Pamiętnik odchudzania użytkownika:
malvinella

kobieta, 37 lat, Piła

175 cm, 73.00 kg więcej o mnie

Postępy w odchudzaniu

Najskuteczniejsze odchudzanie w Polsce.

Masa ciała

Najskuteczniejsze odchudzanie w Polsce.

Wpisy w pamiętniku

10 marca 2014 , Komentarze (8)

Dietowo:
Dietowo dobrze, obywa się bez większych wpadek, no ale bez rewelacji w cm, wagowo też...
Ale ubrania, przynajmniej te dolne części robią się luźne, górne ze względu na mój mega biust pozostaja niezmienne, Dzisiaj np. w Lidlu zakupiłam spodenki na indoor cycling, rozmiar L i są za duże, muszę zapierniczać i je wymienić, mam nadzieję, że jakieś emki sie ostna do tego czasu aż moj wroci do domu i będę mogła jechać. Dziwne, bo mam już jedne spodenki z Lidla tez na rowery M i są ciasne, wiec myślałam, że L będzie ok, no ale coś za luźne, i mogą mi z tyłka zjeżdżać w tracie jazdy, a to jednak jest wkurzające. 
No postęp jest, ale niewielki, na dzień kobiet byłam na imprezie i wbiłam się w ubranko M, ogolnie byłam laska, żałuje, że sobie fotki nie trzasnęłam, bo tak nie wylaszczyłam się już dawno dawno. 
Co do diety jeszcze, to zamieniłam jogurty na sok pomidorowy, litr dziennie zamiast 2 jogurtów, kalorycznie dużo mniej bo jeden jogurt średnio ma 150, a cały litr soku 170, i tak jakby dzięki temu jest bardziej warzywnie  chociaż trochę w mojej diecie.

Weselnie:
Tu jest mega tragedia, bo teściu się upiera przy weselu, chce dołożyć, no ale nie całośc, a nas nie stać na pokrycie tej drugiej części, więc uznaliśmy, że no będzie tak jak miało być, przyjęcie: obiad, kawa i ciasto, kolacja i tyle. No to teściu powiedział, że on na takie coś nie przyjdzie... i mamy wojne, kazał nam wstrzymac się z rezerwacją lokalu jeszcze do wtorku. Żebyśmy nie zostali z niczym czasami jak tak dalej pojdzie:(  Nie chcę wojny, ale nie lubię jak ktoś się wpiernicza w nieswoje sprawy, i mąci. Co jest złego  kameralnym przyjęciu?  no to chyba  lepsze niż wiochowate wesele do cholery?! be sensu...
^^^^^^^^^^^^^^^^
- Zadania do wykonania -
1 - Czym we wpisie z pamiętnika zastąpiono jogurty w diecie?
2 - Czy te stwierdzenia zgadzają się z wpisem z pamiętnika? Przy każdym odpowiedz tak lub nie i przytocz rozstrzygające słowa wpisu.
(a) Spodenki kupione w Lidlu w rozmiarze L okazały się za duże.
(b) Teść chce pokryć cały koszt wesela.
(c) Litr soku pomidorowego ma mniej kalorii niż jeden jogurt.

- Fragment zbioru danych -
^^^^^^^^^^^^^^^^
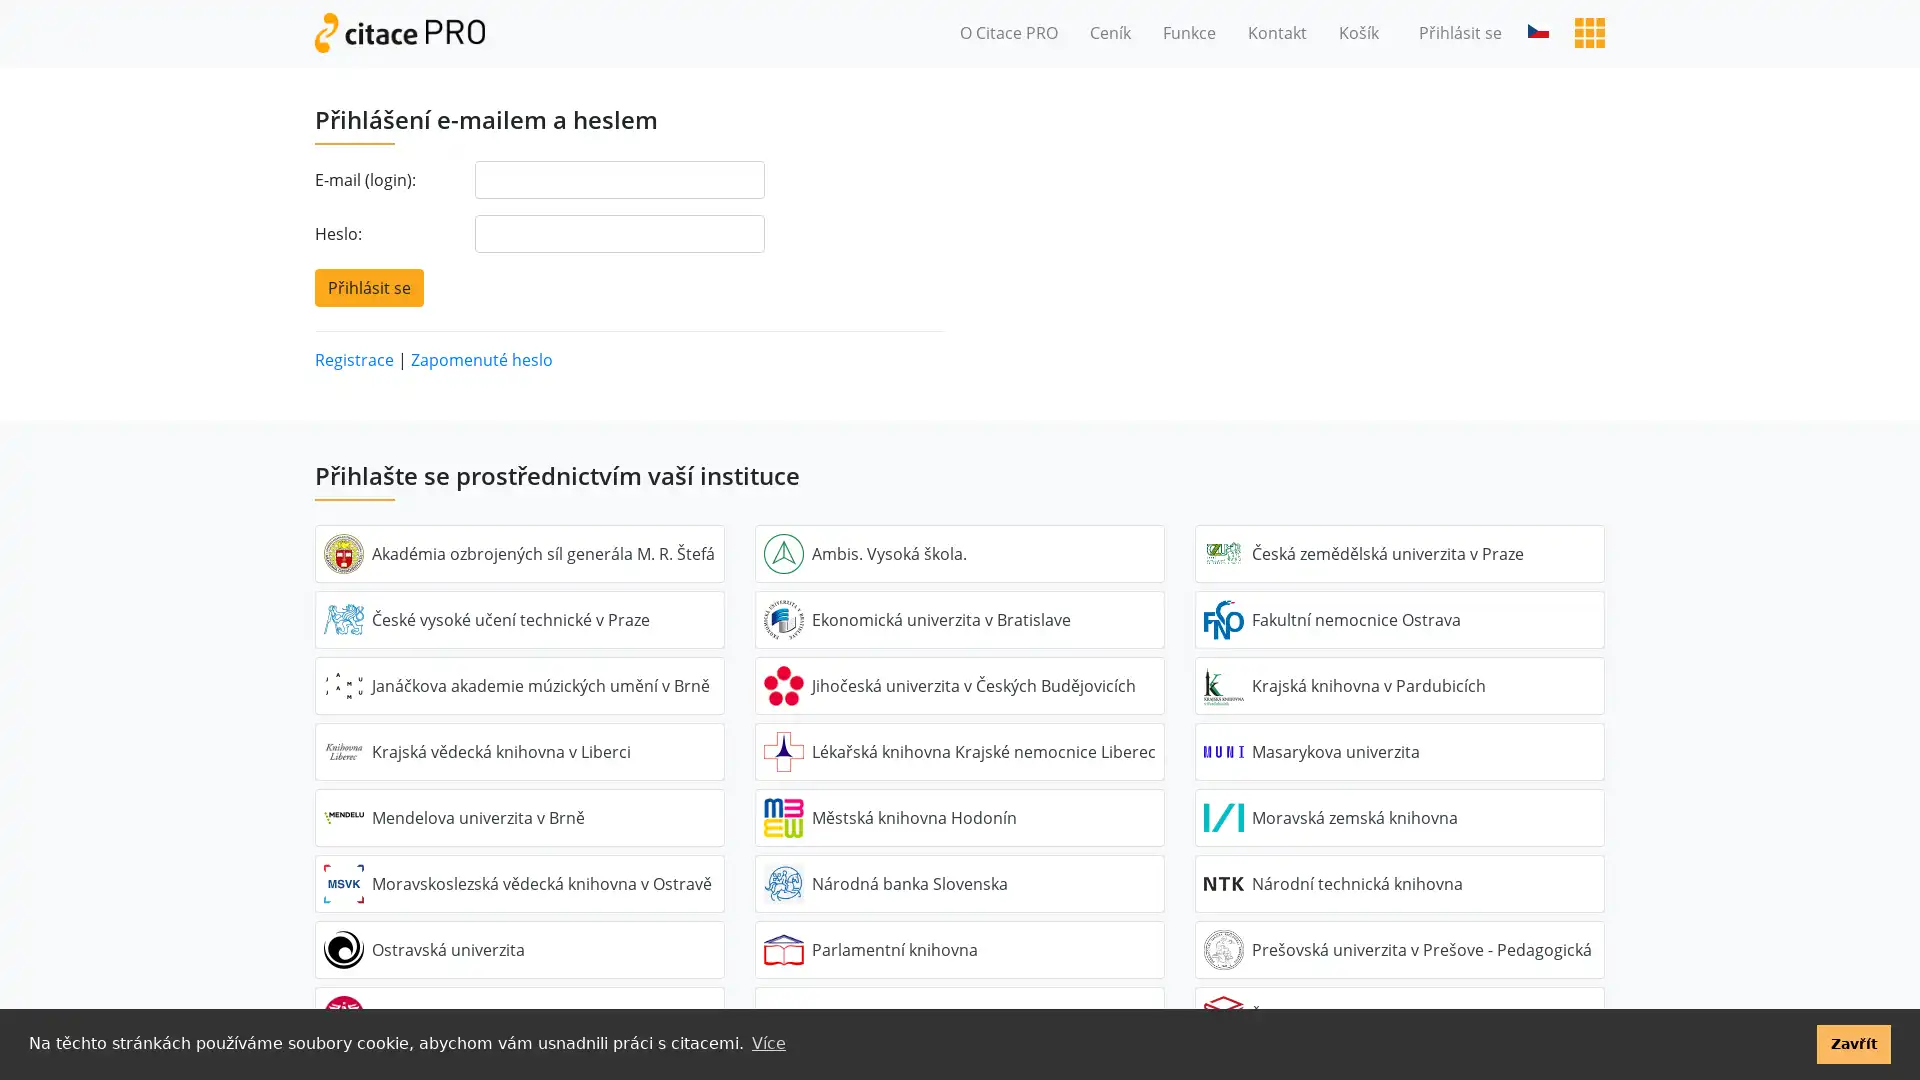 This screenshot has height=1080, width=1920. I want to click on Prihlasit se, so click(369, 286).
^^^^^^^^^^^^^^^^
- Rozwiązania zadań -
1 - Sokiem pomidorowym: litr dziennie zamiast dwóch jogurtów.

2 -
(a) Tak: „rozmiar L i są za duże”.
(b) Nie: „chce dołożyć, no ale nie całośc”.
(c) Nie: „jeden jogurt średnio ma 150, a cały litr soku 170”.